Stress urinary incontinence describes urine leakage that can occur with increased abdominal pressure. This occurs for example during coughing, laughing, sneezing, physical exercise or sexual activity.
For men, stress urinary incontinence most commonly follows radical prostatectomy for prostate cancer and is called post-prostatectomy incontinence (PPI). Although PPI can continue to improve for up to two years following surgery, about 10% of men who have had a prostatectomy continue to use 1 pad or more daily longer term.
Causes and Risk Factors
PPI occurs because of damage to the external sphincter muscle or surrounding nerves that control urination. Increases in abdominal pressure can then force urine involuntarily through the weakened sphincter. Risk factors include obesity, which can lead to increased pressures, and radiation, which can lead to further tissue weakening.
When to Speak with a Urologist about Post-Prostatectomy Incontinence
You should talk to a Urologist about Post-Prostatectomy Incontinence if you are bothered by urine leakage following prostatectomy.
What to Expect when Seeking Treatment
In addition to a history and physical examination, initial assessment includes urine testing to rule out infection and postvoid residual check to ensure bladder emptying.
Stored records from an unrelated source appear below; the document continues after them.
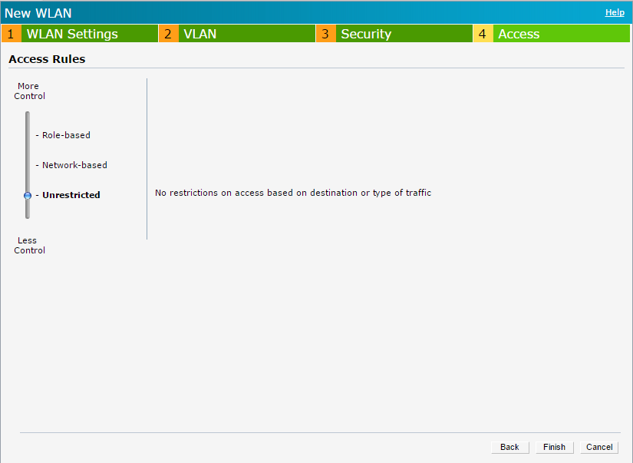Click the More Control label
The width and height of the screenshot is (633, 463).
point(29,91)
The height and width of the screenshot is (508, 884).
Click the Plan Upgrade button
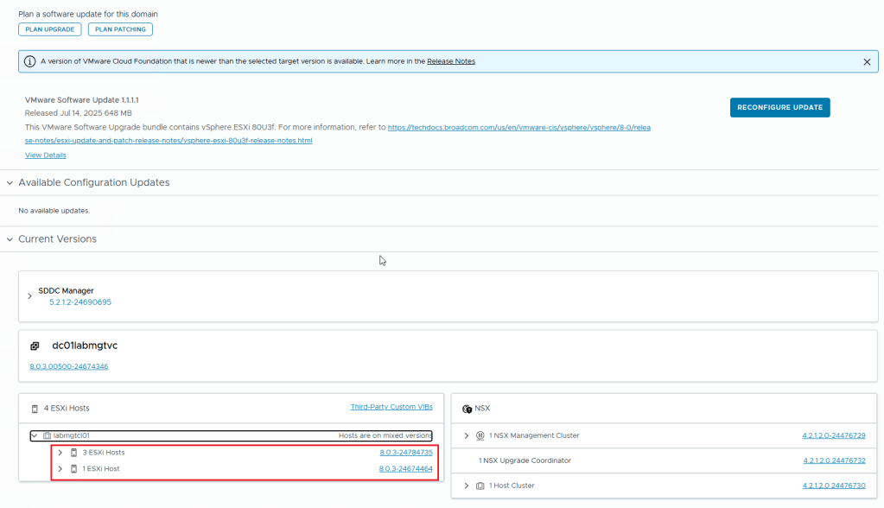coord(50,29)

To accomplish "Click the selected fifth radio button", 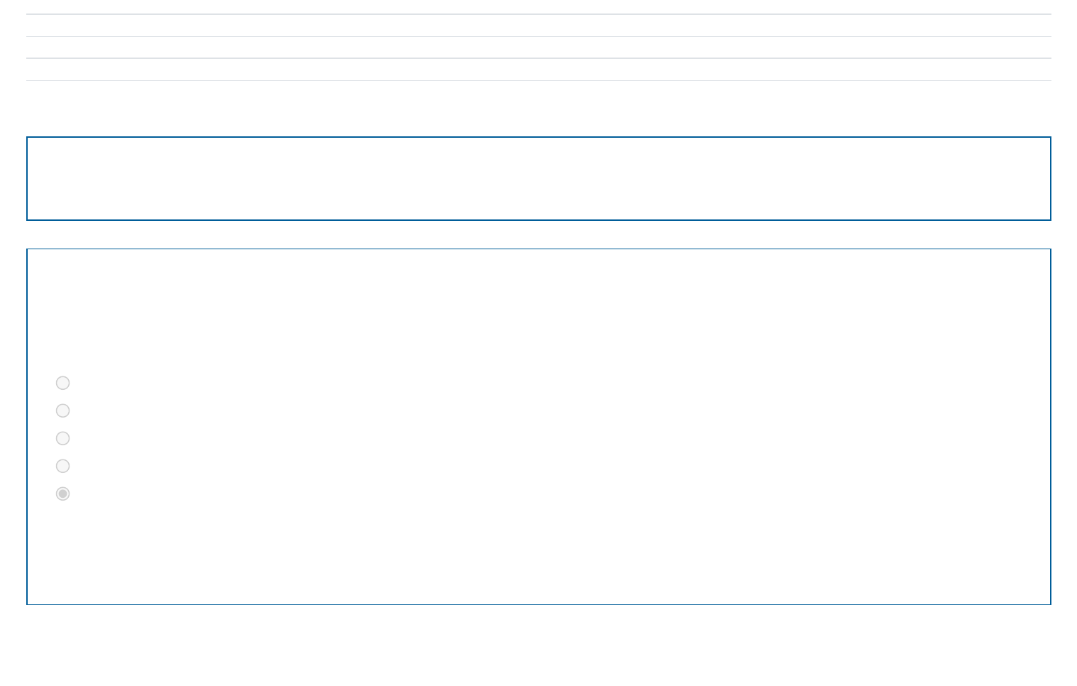I will tap(62, 494).
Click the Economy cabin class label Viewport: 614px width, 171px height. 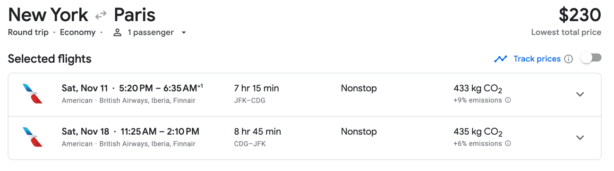click(x=77, y=33)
A voiding diary recording pad use aids in quantifying the degree of leakage. Cystoscopy involves passing a small flexible telescope into the bladder to assess for a physical blockage where the bladder was connected to the urethra during prior surgery. Urodynamic studies can test bladder pressures with a small catheter in the bladder to rule out leakage due to bladder muscle overactivity.
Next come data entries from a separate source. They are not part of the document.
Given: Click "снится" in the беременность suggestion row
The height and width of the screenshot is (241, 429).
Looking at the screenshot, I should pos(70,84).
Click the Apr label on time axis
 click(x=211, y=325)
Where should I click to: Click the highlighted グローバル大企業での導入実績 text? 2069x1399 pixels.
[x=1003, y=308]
Many management options are available based on patient preference, including continued observation.
Initial conservative treatments involve pelvic floor physical therapy to maximize pelvic muscle control to aid in continence.
If bladder overactivity is contributing to leakage, oral medications including anticholinergic pills such as Detrol or Ditropan can be used to reduce bladder muscle contractions.
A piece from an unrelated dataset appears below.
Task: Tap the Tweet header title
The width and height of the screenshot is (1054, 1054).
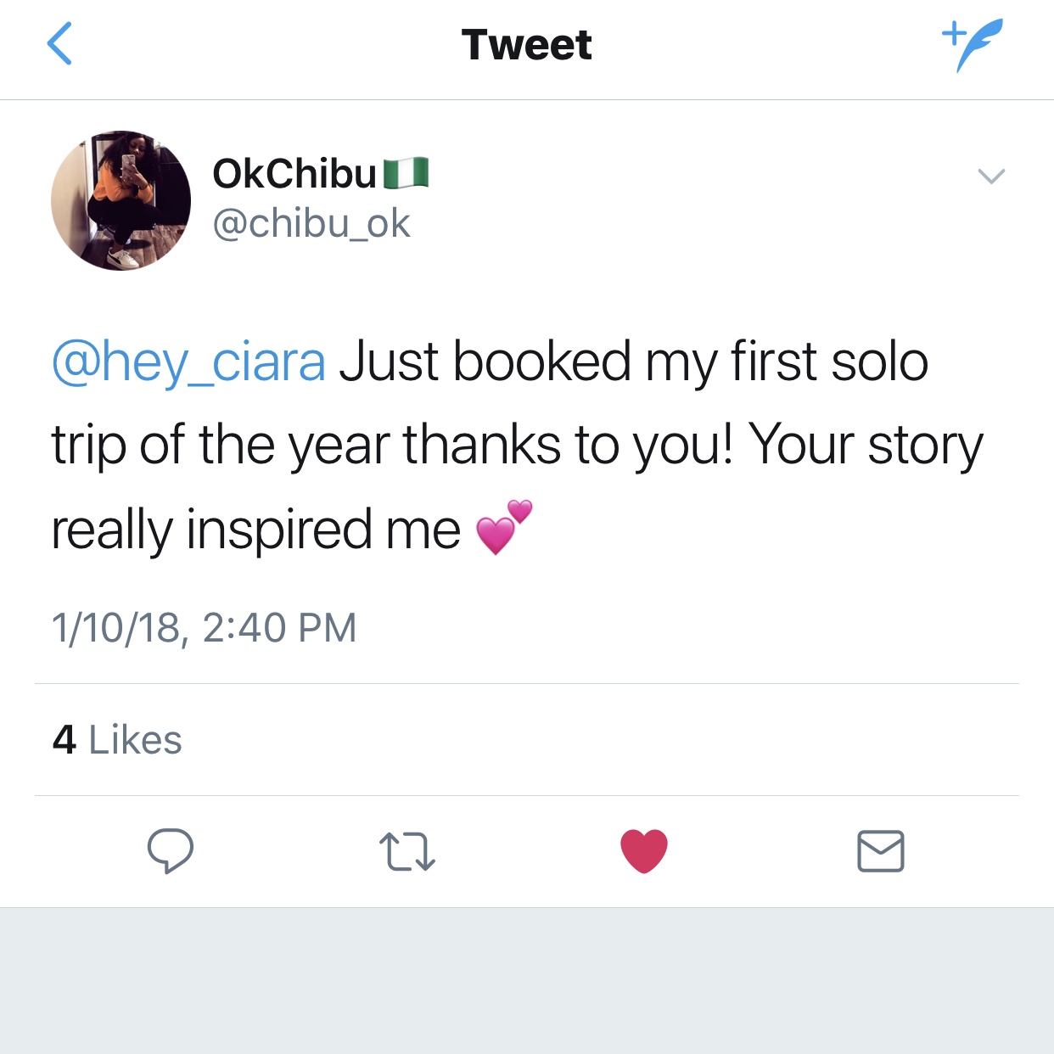Action: (527, 44)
Options to manage the condition can rely on penile clamps and chronic condom catheterization. Possible surgical treatments include male slings and artificial urinary sphincter placement.
Male urethral sling is appropriate for mild-to-moderate stress incontinence in men who have not had radiation therapy. The procedure involves a small incision below the scrotum and there is no need for activation of the device with urination. About 75% of patients are significantly improved. The infection rate requiring revision is about 3%.
Artificial urinary sphincter placement is appropriate for moderate-to-severe stress incontinence if you have the manual dexterity needed to use the device and your bladder still has good compliance. The procedure involves a small incision below the scrotum and a small pump in the scrotum that must be activated with urination. There is a low rate of persistent severe incontinence (9%) with about 75% of patients using zero or one pad. The rate of revision surgery is about 28% at 5 years. The primary risk is infection (1-3%) and urethral erosion (5%) which would require removal of the device.